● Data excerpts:
—————

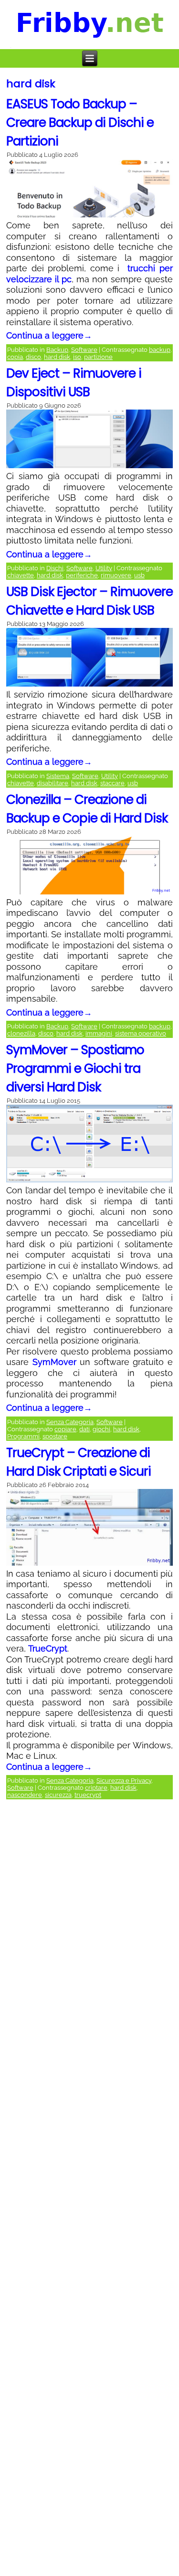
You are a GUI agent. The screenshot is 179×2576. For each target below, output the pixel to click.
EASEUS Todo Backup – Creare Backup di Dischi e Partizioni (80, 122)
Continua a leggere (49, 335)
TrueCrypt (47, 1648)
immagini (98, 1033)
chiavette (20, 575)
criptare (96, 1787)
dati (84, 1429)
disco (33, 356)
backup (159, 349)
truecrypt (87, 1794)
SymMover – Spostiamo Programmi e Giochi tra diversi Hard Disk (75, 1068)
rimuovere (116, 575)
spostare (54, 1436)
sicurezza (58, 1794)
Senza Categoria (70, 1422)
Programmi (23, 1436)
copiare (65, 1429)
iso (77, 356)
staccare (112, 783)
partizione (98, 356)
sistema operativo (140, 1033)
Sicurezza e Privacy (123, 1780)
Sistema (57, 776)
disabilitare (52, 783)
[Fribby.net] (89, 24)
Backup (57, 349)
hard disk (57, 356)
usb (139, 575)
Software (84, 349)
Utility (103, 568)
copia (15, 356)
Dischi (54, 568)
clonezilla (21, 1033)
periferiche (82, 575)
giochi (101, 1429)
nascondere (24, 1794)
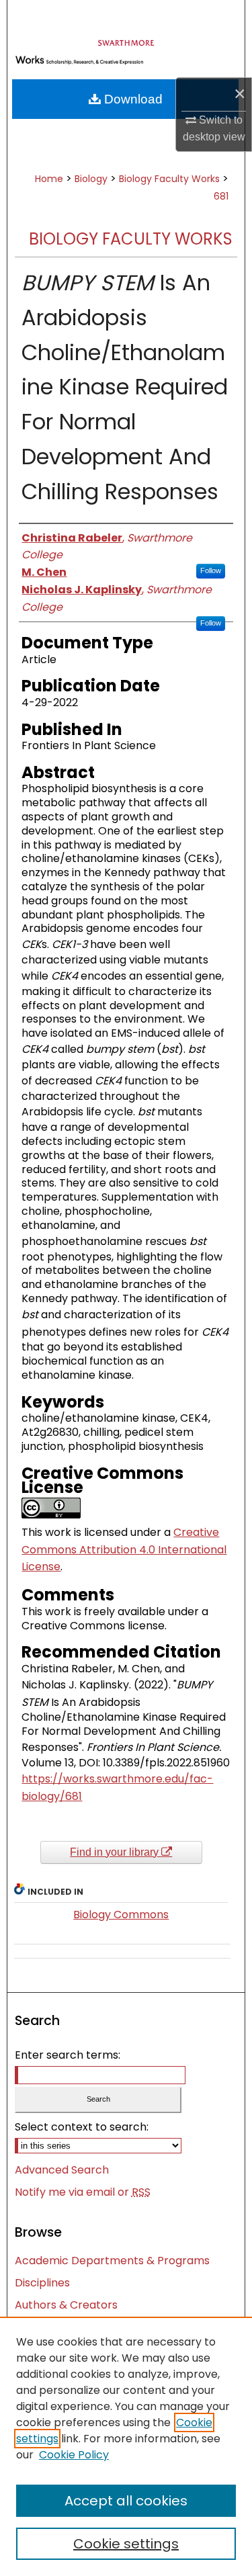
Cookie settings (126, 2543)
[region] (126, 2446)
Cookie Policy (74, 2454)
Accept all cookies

—————

● Task objective:
Each entry above must come back exactly as written. Drop the images.

● Exercise response:
You are a GUI agent. The screenshot is 179×2576. For each target below, output the pixel to click.
EASEUS Todo Backup – Creare Backup di Dischi e Partizioni (80, 122)
Continua a leggere (49, 335)
TrueCrypt (47, 1648)
immagini (98, 1033)
chiavette (20, 575)
criptare (96, 1787)
dati (84, 1429)
disco (33, 356)
backup (159, 349)
truecrypt (87, 1794)
SymMover – Spostiamo Programmi e Giochi tra diversi Hard Disk (75, 1068)
rimuovere (116, 575)
spostare (54, 1436)
sicurezza (58, 1794)
Senza Categoria (70, 1422)
Programmi (23, 1436)
copiare (65, 1429)
iso (77, 356)
staccare (112, 783)
partizione (98, 356)
sistema operativo (140, 1033)
Sicurezza e Privacy (123, 1780)
Sistema (57, 776)
disabilitare (52, 783)
[Fribby.net] (89, 24)
Backup (57, 349)
hard disk (57, 356)
usb (139, 575)
Software (84, 349)
Utility (103, 568)
copia (15, 356)
Dischi (54, 568)
clonezilla (21, 1033)
periferiche (82, 575)
giochi (101, 1429)
nascondere (24, 1794)
Cookie settings (126, 2543)
[region] (126, 2446)
Cookie Policy (74, 2454)
Accept all cookies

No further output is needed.